# Problem with ViP 211 OTA reception of digital channels in Los Angeles



## airman (Oct 10, 2003)

Just got my new ViP 211 and Dish 1000 sat antenna installed but I'm
having problems with OTA reception, specifically a few of the local
stations in my area. I live in Los Angeles in a area where I should get
good reception of the digital channels in my area., but I'm having
problems with channel 28.01 (KCET) which is one of the local PBS-HD
channels here. I keep getting freezes in the images, just momentary but
they are anoying. I'm using a Radio shack 120" Boom Length, 37-Element
Antenna mounted to a long pole in top of the house, It's the largest in
the neighborhood, and I checked antennaweb.org to get the correct
alignment and direction to the transmitting stations at my location
which is 32 degrees from (0) degrees north. I'm getting a signal
strength between 88 and 91 percent.on 28-01 which I think is pretty
good but I'm still getting this problem with the freezes.

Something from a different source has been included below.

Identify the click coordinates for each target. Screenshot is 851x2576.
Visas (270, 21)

I've tried
re-setting the reciever with the push the power button for 10 sec and
then dumping the reciever's memory and reaquireing the local stations
but that does'nt seem to work. All the other digital stations seem to
come in ok with no freezes, just 28-01. I also get another PBS-HD
station, 50-01 (KCOE) which has a signal strength of about 85 percent,
a little less than 28-01 and 50-01 does'nt have any problems with the
freeezes so I'm stumped over what is causing this problem. If anybody
has any suggestions or imput on how I can find a solution to this
problem I would appreciate them.
Thanks


----------